Posted at 8:59pm on 07 Mar 2007
The government has confirmed that a platoon of New Zealand troops was part of an attempt to capture East Timor rebel leader Alfredo Reinado on Sunday.
Australian soldiers continue to search in the southern part of East Timor for Reinado, who escaped the attack on his hideout at Same, 50km south of the capital Dili.
Five people died in the raid according to the latest information from the Australian government.
Reinado has been at large since he escaped from prison in Dili in August along with 50 other inmates. He was involved in fighting last year when the sacking of some of the army and regional differences plunged the nation into chaos. International troops were requested to restore order.

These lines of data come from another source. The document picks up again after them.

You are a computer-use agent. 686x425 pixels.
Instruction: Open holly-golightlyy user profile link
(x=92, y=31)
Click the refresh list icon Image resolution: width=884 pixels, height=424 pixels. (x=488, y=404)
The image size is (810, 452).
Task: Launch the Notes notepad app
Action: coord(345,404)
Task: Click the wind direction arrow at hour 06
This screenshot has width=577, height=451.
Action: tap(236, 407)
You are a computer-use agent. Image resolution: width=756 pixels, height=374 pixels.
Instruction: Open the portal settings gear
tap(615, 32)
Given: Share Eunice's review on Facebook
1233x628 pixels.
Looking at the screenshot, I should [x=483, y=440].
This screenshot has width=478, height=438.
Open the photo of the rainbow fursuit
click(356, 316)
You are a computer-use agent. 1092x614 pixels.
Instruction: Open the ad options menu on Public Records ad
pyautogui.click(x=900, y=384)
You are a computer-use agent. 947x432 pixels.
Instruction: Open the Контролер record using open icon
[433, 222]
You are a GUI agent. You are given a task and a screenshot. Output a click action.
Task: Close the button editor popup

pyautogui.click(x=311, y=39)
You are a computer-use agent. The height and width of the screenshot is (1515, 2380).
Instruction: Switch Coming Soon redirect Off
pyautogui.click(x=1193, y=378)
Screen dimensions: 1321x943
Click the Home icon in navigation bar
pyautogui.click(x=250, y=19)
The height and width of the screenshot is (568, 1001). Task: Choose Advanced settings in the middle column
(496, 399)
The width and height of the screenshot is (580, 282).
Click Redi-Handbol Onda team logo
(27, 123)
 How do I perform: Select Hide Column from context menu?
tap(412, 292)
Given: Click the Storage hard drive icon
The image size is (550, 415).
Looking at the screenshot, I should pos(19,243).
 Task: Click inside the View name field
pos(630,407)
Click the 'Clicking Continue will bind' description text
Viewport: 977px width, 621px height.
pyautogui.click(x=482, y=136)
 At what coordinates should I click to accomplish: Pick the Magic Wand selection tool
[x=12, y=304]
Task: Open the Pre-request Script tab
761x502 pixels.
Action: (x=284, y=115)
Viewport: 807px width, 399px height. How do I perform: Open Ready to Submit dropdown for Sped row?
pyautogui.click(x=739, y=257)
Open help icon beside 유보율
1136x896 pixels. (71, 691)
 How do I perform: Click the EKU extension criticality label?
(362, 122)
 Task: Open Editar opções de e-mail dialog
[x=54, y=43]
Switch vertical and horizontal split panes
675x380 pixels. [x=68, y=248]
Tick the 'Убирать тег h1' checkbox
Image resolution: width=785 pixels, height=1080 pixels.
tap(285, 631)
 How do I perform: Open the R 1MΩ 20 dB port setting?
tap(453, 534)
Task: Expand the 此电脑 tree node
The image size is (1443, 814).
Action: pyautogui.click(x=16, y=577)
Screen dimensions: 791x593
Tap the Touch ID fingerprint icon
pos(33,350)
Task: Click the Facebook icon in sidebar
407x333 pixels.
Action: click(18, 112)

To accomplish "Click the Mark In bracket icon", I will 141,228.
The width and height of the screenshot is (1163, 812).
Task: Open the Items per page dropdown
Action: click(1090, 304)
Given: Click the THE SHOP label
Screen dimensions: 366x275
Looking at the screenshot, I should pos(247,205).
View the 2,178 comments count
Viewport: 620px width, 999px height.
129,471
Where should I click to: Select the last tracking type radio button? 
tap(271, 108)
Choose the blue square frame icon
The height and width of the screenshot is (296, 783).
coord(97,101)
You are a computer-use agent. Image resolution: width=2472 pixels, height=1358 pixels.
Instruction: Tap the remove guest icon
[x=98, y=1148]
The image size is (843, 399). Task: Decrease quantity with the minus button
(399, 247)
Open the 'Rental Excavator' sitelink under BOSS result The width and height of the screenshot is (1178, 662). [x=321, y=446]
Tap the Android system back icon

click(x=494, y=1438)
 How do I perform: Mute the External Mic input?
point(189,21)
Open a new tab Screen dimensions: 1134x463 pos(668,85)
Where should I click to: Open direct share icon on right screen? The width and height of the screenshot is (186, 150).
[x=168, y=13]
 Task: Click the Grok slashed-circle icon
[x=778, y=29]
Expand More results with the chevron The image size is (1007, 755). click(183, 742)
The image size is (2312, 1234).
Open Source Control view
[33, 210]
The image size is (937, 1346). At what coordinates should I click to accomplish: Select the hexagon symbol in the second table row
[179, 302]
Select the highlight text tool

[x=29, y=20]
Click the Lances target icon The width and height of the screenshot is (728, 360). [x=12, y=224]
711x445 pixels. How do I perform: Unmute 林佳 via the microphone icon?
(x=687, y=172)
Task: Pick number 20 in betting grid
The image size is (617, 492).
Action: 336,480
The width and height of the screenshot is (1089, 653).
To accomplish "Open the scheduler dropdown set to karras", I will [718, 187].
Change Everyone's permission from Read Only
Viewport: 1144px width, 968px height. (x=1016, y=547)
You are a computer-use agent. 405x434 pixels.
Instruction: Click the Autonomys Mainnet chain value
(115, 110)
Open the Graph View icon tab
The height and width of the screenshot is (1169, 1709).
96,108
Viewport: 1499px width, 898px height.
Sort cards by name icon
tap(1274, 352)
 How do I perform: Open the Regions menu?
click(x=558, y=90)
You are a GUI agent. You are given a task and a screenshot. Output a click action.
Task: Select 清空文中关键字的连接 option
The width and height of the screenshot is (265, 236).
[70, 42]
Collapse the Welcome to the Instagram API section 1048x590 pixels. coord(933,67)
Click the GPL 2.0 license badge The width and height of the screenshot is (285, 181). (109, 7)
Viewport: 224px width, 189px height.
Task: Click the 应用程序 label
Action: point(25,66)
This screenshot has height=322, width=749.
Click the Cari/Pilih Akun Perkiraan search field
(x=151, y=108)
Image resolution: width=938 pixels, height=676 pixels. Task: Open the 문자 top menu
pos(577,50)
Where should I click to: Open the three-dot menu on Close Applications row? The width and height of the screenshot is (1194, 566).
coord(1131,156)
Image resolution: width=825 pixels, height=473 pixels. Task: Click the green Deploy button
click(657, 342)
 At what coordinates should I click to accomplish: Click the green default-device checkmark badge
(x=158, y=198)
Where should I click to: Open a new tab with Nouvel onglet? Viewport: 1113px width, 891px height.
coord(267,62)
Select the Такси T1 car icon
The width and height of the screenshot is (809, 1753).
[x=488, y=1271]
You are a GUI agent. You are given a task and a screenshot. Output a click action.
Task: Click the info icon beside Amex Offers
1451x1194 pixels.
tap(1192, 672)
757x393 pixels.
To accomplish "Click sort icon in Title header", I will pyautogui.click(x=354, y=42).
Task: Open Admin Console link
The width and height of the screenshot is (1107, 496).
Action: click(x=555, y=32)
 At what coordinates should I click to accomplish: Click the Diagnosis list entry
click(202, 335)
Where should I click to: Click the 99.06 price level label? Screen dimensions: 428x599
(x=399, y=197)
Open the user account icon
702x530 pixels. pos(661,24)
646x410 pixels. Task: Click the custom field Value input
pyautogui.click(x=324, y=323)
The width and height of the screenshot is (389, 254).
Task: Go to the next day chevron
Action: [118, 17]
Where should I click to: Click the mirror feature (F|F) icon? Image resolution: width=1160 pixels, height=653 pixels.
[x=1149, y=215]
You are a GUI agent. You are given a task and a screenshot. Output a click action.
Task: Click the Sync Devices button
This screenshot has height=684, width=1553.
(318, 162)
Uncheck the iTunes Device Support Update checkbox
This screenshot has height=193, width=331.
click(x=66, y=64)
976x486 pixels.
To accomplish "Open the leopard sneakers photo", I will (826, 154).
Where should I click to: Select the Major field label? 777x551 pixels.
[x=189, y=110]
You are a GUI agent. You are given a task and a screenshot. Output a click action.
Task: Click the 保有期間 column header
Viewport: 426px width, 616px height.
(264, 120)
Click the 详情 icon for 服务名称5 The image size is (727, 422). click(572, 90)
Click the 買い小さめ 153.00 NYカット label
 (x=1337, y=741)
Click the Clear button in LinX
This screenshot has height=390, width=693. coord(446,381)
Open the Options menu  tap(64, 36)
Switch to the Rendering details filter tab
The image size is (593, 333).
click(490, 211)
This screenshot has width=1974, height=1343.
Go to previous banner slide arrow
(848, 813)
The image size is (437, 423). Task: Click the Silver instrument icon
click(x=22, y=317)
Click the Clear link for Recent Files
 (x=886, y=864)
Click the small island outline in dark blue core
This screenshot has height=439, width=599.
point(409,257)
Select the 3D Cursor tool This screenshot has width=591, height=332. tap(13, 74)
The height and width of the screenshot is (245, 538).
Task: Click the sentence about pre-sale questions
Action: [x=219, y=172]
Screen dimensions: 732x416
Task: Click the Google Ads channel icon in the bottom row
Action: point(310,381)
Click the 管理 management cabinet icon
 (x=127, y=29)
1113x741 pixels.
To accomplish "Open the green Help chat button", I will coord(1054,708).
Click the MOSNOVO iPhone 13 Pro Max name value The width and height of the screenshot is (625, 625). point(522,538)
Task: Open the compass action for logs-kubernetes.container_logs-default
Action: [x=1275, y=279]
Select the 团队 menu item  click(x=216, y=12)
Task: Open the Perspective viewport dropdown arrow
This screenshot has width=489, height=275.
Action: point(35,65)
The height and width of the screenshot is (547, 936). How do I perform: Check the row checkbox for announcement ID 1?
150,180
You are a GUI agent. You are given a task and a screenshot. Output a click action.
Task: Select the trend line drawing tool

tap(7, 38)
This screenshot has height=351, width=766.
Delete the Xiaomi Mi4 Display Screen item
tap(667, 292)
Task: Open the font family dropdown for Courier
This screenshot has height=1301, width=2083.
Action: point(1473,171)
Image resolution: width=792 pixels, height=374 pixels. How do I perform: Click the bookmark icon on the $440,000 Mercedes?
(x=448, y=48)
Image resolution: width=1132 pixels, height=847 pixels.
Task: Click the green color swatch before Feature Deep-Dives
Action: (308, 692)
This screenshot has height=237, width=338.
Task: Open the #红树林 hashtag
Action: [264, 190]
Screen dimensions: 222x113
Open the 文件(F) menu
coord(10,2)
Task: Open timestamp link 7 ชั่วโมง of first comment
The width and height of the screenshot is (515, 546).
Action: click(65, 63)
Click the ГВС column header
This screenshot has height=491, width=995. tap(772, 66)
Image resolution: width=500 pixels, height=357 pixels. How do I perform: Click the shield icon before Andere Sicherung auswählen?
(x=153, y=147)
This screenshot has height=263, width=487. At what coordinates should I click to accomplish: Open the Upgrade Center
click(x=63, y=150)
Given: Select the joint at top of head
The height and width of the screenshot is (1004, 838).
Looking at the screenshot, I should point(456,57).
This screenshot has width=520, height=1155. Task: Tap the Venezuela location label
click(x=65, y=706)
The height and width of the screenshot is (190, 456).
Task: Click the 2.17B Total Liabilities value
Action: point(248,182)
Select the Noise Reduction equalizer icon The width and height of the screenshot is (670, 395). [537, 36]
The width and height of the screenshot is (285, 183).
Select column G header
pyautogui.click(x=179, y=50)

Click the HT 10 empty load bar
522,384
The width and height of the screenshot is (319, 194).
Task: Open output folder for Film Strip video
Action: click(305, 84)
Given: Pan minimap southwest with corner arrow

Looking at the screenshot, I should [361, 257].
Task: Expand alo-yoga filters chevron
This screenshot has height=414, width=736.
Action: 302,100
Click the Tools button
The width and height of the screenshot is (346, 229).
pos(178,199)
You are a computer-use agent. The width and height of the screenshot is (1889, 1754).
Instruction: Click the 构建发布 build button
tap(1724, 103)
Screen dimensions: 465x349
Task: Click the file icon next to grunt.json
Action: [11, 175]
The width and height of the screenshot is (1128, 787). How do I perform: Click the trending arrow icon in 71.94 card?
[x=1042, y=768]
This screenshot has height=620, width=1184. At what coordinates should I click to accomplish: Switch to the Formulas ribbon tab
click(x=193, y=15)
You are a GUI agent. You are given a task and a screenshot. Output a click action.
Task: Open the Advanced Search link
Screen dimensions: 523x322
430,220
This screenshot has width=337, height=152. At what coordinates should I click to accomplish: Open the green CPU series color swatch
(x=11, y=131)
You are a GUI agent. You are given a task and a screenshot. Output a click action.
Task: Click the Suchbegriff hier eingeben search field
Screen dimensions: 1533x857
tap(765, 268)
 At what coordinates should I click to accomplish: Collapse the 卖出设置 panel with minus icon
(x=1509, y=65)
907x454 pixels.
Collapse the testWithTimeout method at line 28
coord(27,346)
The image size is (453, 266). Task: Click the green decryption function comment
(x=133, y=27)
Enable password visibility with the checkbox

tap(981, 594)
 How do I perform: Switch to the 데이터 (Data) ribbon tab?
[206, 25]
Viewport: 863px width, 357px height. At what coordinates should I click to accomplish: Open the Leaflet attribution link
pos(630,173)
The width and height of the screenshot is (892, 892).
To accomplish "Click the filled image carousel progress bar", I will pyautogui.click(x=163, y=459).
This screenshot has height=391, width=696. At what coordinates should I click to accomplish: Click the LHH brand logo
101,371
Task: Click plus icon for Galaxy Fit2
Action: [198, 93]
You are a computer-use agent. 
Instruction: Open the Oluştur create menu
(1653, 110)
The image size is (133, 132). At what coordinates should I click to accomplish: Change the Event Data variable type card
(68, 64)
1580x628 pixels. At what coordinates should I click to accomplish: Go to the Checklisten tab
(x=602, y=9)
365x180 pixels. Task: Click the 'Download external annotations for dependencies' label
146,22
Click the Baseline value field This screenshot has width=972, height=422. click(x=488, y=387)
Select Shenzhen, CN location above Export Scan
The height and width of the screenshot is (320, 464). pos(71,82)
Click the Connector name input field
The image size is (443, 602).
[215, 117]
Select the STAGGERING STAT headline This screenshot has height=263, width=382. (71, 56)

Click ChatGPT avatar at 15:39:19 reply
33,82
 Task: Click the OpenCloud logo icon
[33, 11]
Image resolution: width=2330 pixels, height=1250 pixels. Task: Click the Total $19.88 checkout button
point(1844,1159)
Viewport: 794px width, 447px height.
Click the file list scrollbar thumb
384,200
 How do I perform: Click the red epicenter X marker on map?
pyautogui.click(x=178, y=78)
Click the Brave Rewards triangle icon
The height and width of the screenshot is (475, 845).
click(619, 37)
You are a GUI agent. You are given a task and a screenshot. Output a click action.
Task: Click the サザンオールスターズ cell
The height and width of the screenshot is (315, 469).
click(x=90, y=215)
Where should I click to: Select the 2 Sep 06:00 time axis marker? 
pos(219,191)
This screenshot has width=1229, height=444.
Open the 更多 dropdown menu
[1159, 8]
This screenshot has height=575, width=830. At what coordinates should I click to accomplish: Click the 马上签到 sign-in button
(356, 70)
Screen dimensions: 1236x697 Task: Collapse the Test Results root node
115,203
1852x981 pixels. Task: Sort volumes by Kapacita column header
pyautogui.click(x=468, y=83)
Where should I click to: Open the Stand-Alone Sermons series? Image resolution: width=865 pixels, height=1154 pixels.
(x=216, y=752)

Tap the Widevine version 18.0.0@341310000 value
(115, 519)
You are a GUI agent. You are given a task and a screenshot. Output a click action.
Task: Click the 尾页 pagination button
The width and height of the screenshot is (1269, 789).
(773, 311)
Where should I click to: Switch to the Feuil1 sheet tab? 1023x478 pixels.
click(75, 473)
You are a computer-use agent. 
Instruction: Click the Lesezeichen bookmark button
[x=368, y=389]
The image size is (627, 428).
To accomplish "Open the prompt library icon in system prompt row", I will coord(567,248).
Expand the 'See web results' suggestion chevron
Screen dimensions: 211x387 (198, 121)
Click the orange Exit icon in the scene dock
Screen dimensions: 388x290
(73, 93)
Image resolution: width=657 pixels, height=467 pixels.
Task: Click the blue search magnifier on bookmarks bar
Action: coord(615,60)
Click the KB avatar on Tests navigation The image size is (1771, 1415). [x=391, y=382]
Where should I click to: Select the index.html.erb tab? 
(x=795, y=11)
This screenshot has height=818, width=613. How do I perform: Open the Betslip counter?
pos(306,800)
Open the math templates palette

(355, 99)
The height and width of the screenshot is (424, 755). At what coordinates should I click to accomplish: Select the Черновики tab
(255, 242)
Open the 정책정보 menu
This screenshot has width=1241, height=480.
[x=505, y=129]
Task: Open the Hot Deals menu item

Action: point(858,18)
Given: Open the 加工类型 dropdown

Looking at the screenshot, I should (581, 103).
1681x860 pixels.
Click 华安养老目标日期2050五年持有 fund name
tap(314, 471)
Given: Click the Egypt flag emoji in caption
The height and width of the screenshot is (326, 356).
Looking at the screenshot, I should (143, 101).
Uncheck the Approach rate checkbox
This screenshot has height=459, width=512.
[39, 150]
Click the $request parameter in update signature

President Xanana Gusmao ordered security forces to arrest Reinado after the former army major led a raid on a police post late last month and made off with 25 automatic weapons and ammunition.
After Australian-led forces surrounded the rebels last Tuesday, Reinado vowed a fight to the death. He told Morning Report last Thursday that he would rather die than surrender.
Thousands of rebel supporters protested against the attack in Dili on Monday.
The capital was reported to be quiet but tense the following day. New Zealand Defence Minister, Phil Goff, said on Tuesday that the situation in the area where New Zealand troops are operating in East Timor is largely under control.
A Reuters witness in Dili said New Zealand troops were patrolling areas considered riot-prone.
Unrest in Timor last May caused 150,000 to flee their homes and led to the dispatch of international peacekeepers from Australia, Malaysia, New Zealand and Portugal. A state of emergency was declared before their arrival.
The unrest was due to an east-west divide and gang violence following the sacking of 600 soldiers.
Presidential elections are scheduled to be held on 9 April 2007.